Records to process:

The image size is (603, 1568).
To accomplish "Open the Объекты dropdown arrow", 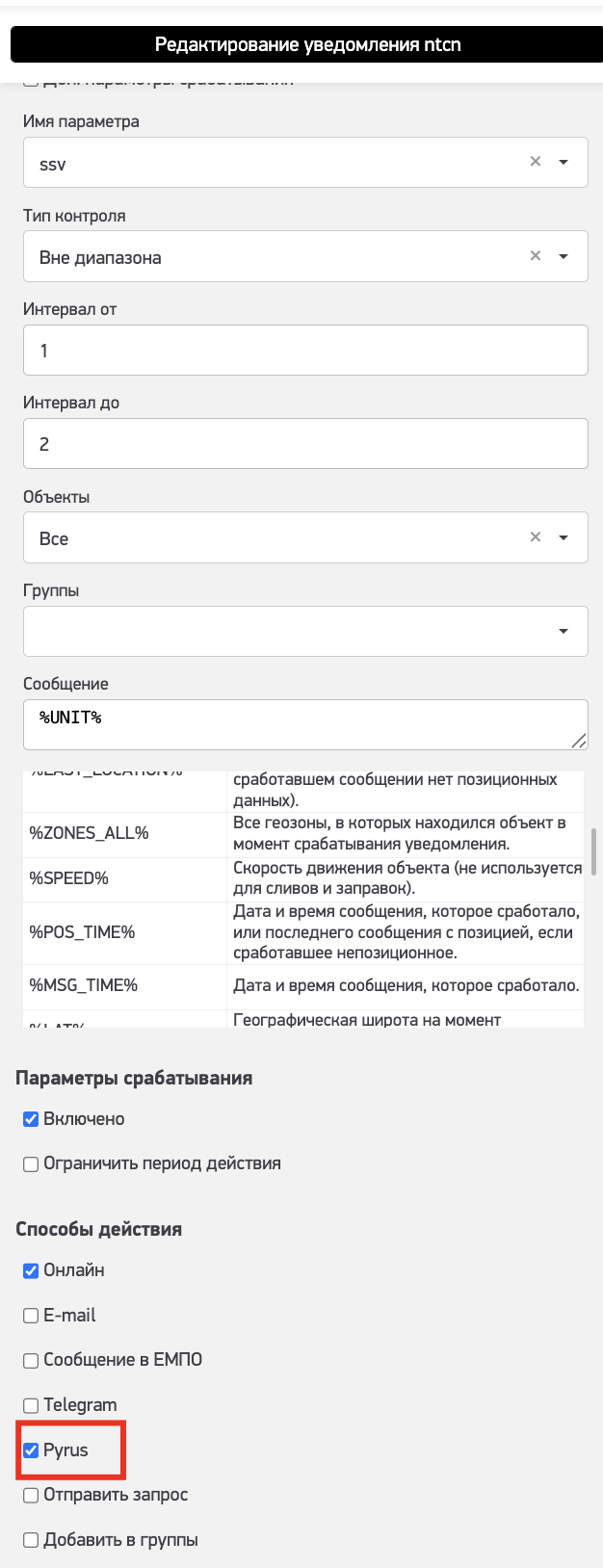I will [x=564, y=537].
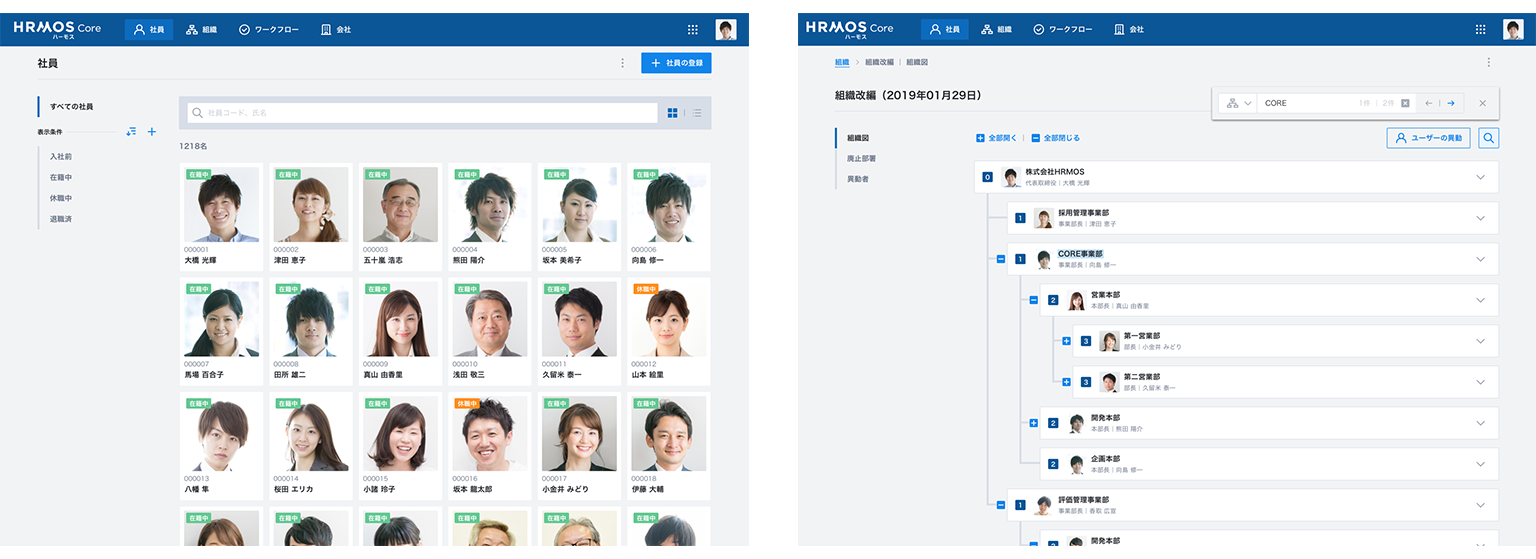This screenshot has width=1536, height=559.
Task: Switch to grid view in employee list
Action: [673, 113]
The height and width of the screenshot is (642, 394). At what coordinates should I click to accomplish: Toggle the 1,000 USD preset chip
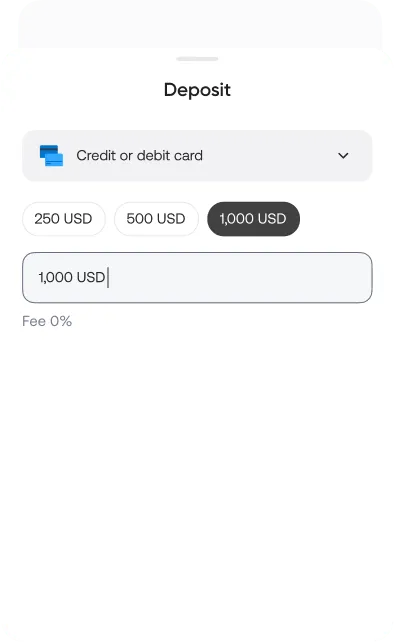[x=254, y=219]
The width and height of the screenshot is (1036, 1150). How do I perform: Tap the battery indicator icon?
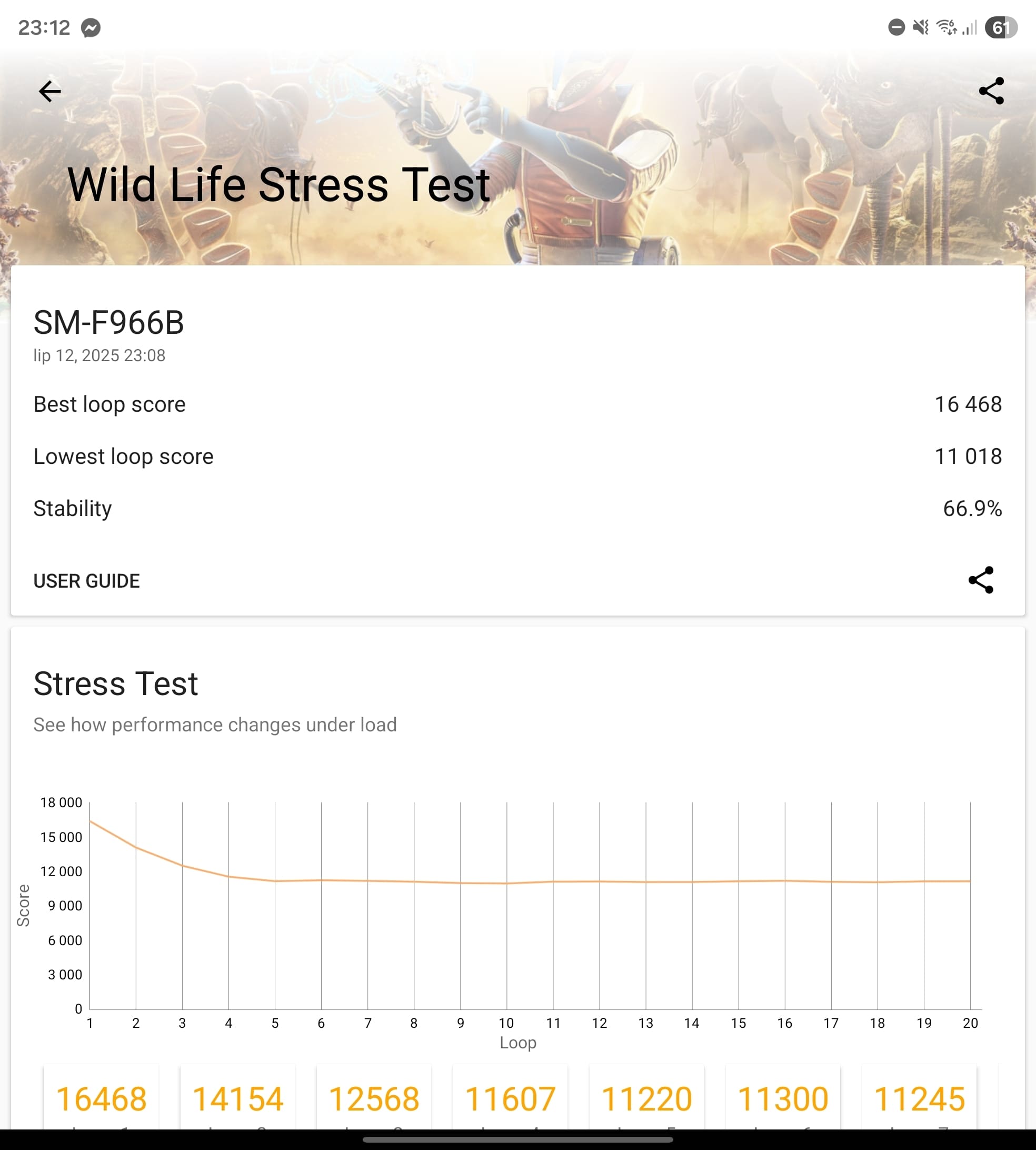(1001, 27)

Activity:
Everything from the line with "The width and" through the end of the records above, both ends included, is to be reproduced exactly, and nothing outside that span; the pictures are to be dropped.

Task answer:
The width and height of the screenshot is (1036, 1150). How do I perform: Tap the battery indicator icon?
(1001, 27)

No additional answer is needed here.